文本段落>

= = =

原始胡杨林周涛读后感
《周涛散文》读后感萌生读周涛散文冲动的时候,是看到了在初中二册的一篇课文后,补充了周涛的《巩乃斯的马》选段。
在这个小小的片段里,周涛把巩乃斯的马写得如此大气磅礴,进退倏忽。
这一定也该是位大气磅礴的散文家吧
后来就买来了这本《周涛散文》,这是和《鲁迅散文》、《朱自清散文》等一起出版的一套散文集。
不过,“书非借不能读也”,一直没有抽时间仔细品读。
这两天,天气酷暑,整天呆在家里,这本书终于摆上了我的读书日程。
平心而论,周涛不是我读过的散文作家中写作技巧最漂亮的,虽然文章也不乏值得回味的佳句哲言,但和朱自清先生的不露痕迹的华美相比;和鲁迅先生的字字坚硬,针针见血相比;和贾平凹的浓得解不开的民风民俗相比,都显得略逊一筹,但我还是很喜欢周涛的散文,将近三百页的篇幅,上百篇作品,只用了短短三天就一口气读完了。
林则徐流放新疆,成就了那样多的爱国诗篇;左宗棠进兵收复新疆,在新疆留下了那样多的左公柳。
周涛虽然只是随父亲流放到新疆,但他却成为了一名新疆真正的歌者。
祖籍山西,童年在北京,十岁以后才随受政治迫害的父母来到新疆,来到这个被人称为蛮荒之地,过去长期作为流放之地的西部边陲,本是他的一片伤心之地,他却来了就不再离去。
他特别喜欢这新疆《干爽的高地》,特别喜欢这永恒的雪山,喜欢这《天山的额顶与褶皱》。
周涛已经把他的生命和这片土地深深地结合在了一起。
因为爱这里,他抛开了盆地的湿热,忘却了平原的一览无余。
周涛散文的重头戏之一是新疆的人情风俗。

= = =

所附列表>
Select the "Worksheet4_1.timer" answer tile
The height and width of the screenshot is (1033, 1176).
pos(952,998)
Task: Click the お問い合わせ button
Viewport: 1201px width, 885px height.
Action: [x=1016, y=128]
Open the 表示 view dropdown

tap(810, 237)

= = =

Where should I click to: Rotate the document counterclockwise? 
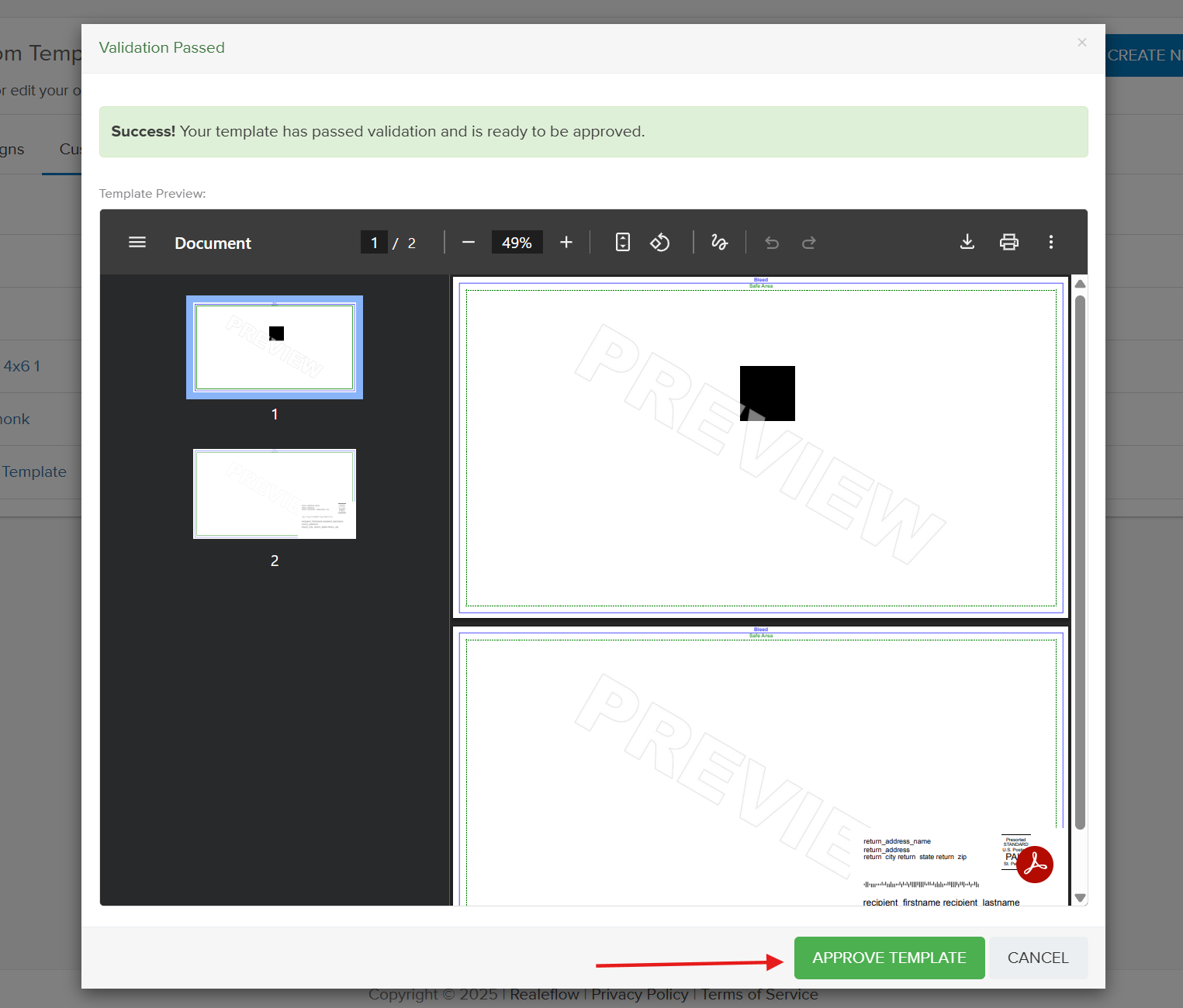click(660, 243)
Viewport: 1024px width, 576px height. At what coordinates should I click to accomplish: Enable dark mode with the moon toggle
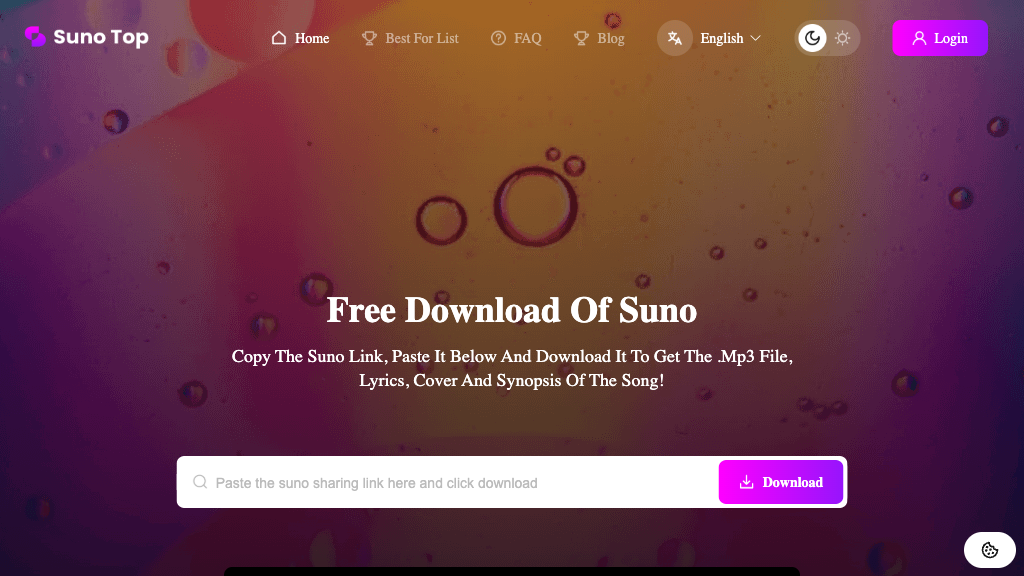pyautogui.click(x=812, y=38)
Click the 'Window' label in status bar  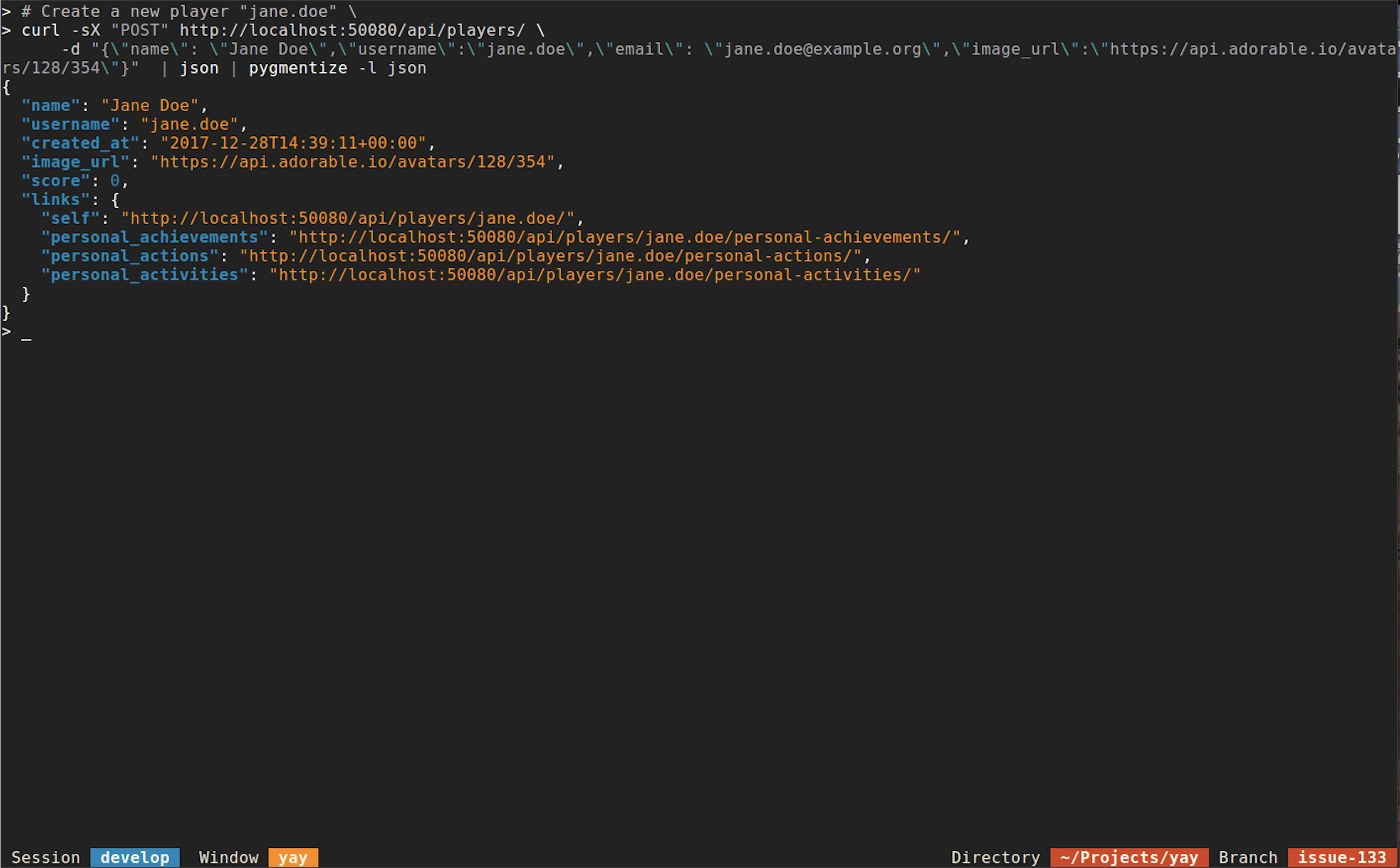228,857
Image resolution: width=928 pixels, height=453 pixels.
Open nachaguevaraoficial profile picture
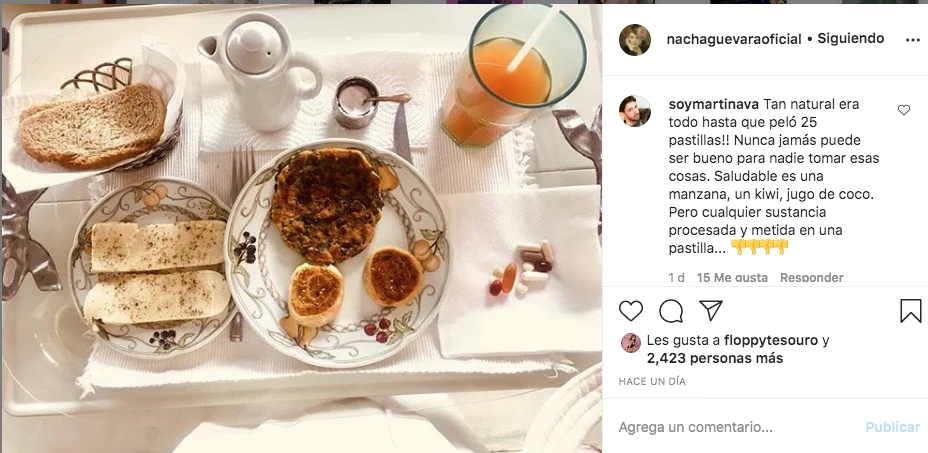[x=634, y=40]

= = =

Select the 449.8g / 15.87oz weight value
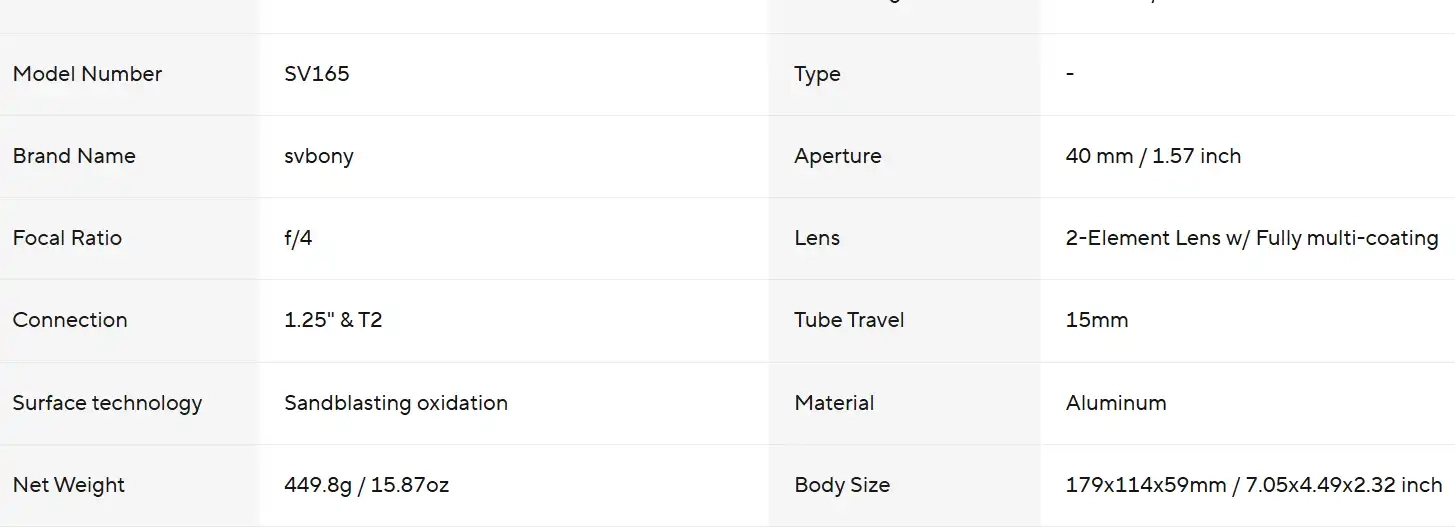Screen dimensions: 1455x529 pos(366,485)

= = =

练习说明>
请接着《周涛散文》读后感的最后一句往下续写。 以上列表取自另一来源，与前面的读后感并无关联。

最终结果>
回忆中的《吉木萨尔纪事》,当年父母下放的地方那么艰苦,但还是那样让人回味。
那只会跟主人斗气的小黑猪,那只傻傻的小猫,像投篮一样飞到吊筐里下蛋的母鸡,还有父母亲面对艰难处境的坚韧……《哈拉萨尔随笔》则是周涛对这个以回民为主体的小地方——哈拉萨尔的赞歌。
回民就是中国的“犹太民族”。
他们被一路追杀,一路逃亡,但无论到哪儿都要有尊严地活。
对几位回族伊斯兰“师父”的描很精彩,有热情好客,古道热肠的,有不怒而威的,仿佛是一个指挥百万军队的将军,他们就是这个民族的灵魂。
周涛的散文是包容的。
他文章中也有新疆的愚昧和落后,也有对不公平待遇的愤懑,即使是对当年左宗棠进军新疆的那场战争,回民起义十万大军惨遭镇压的那段历史,也有自己的诸多异议。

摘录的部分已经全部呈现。